Problem with the low interest rate / real estate bubble is the fact that it seemed like buying a home was the only sound investment one could make. No "diversification of portfolio" when everything else is "in the tank," so to speak. With stocks dubious, money in the bank paying practically no interest, starting a business risky; people would say, "lets buy real estate."

The bubble situation also lead to unaffordable housing as prices kept rising. When folks start spending well over 1/3rd of income on rent or mortgage, what's left over for savings?

Now that the bubble has burst, bank savings rates have improved dramatically, but not because interest rates are higher.

Why are savings rates so much better?

It's because people are scared shit less. After the crash of 2008, rainy day funds and things like FDIC look pretty darn good. It's just about protecting the principle now.

To permanently improve savings rates, it looks like we need higher interest rates. Rather than trying a gimmick like privatizing Social Security, higher interest rates could do the trick.

Still, nothing is a panacea, higher interest rates could also threaten to slow the economy. We'd have to learn how to survive and even thrive in a slower economy. We'd have to learn how to distribute the jobs in better ways. Less people unemployed, but also less people working overtime.

A more laid back economy? If one could afford the cost of living, I think most would go for it in a heartbeat.

Sunday, September 26, 2010

Very good column by Paul Krugman

About how the Republican's Pledge to America is likely to increase the deficit. See here.
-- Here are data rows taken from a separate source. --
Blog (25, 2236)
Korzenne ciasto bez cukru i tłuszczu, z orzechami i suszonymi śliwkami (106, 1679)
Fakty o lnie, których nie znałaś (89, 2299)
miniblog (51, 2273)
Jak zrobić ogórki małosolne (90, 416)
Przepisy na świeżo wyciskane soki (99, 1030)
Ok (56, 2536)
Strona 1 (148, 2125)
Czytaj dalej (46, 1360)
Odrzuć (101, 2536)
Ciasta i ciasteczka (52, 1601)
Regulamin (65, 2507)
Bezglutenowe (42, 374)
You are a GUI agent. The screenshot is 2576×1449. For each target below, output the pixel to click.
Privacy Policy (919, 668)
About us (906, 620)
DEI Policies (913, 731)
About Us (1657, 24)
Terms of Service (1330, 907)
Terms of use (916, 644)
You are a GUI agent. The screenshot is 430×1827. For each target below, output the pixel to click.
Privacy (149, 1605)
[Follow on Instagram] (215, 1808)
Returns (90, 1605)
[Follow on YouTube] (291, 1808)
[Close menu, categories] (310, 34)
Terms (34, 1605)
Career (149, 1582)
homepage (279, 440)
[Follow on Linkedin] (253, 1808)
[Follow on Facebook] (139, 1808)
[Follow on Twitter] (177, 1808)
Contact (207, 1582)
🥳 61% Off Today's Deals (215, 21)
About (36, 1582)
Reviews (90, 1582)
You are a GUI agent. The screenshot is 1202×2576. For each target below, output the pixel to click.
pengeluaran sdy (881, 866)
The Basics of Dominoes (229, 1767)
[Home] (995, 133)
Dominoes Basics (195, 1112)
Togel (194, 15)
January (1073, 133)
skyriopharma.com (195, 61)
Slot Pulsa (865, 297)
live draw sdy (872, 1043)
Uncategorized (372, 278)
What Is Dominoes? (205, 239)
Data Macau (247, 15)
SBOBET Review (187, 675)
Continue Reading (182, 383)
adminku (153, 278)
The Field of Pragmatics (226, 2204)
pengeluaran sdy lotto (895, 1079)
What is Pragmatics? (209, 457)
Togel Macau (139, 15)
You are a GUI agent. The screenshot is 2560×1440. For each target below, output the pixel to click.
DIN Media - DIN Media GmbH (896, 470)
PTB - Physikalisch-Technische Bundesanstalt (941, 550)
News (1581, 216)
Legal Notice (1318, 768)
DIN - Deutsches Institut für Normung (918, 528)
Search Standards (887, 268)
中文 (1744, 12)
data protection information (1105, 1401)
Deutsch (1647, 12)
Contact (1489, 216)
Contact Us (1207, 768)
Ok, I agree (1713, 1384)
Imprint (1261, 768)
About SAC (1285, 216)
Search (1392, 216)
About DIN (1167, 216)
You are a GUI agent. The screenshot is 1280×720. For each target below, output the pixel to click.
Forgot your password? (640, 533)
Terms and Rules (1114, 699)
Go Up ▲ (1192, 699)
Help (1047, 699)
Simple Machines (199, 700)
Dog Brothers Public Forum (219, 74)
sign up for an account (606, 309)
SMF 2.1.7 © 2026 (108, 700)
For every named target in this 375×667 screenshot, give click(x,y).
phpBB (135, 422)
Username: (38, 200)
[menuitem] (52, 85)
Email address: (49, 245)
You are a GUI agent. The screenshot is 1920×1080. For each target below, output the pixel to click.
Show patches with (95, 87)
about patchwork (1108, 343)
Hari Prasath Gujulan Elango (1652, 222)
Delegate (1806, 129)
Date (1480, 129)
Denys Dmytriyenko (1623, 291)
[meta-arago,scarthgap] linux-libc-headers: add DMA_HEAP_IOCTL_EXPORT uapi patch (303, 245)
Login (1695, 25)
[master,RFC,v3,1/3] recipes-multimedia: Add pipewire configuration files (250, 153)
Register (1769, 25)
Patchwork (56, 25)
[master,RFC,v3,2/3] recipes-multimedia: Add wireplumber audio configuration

Saturday, September 18, 2010

Pay the meter and set up a lawn instead of parking a car

Pay the parking meter, but do something more interesting with the space than park a car. How about a barbecue?

I visited this temporary park when it came to part of Holly Street in Bellingham. This happens in other cities as well. See Parking Day web site.

Bringing nature back to pavement is a clever idea, but AstroTurf or carpet might work better. I noticed the sod smelled like silage. Maybe because drainage isn't that good on pavement. Carpet would be easier to roll down as well.

I hear someone bought the sod after last year's Parking Day in Bellingham.

Friday, September 17, 2010

Consumer credit doesn't make much sense

Even though interest on savings in the bank extremely low, I just thought of a good reason for having a savings account. It can be for making purchases under, say $5,000. It's better to save up and buy something like a computer with cash, rather than use a credit card and pay that high interest rate.

If bank savings accounts can prevent people from having to use consumer credit for smaller purchases, that saves one a lot more money than just the measly interest rates they pay.

Consumer credit can be a costly way to go for small purchases, but debit cards, for convenience make sense. Debit cards backed with saving in the bank.

These days, even $1000 can be considered a small purchase compared to, for instance, a mortgage payment.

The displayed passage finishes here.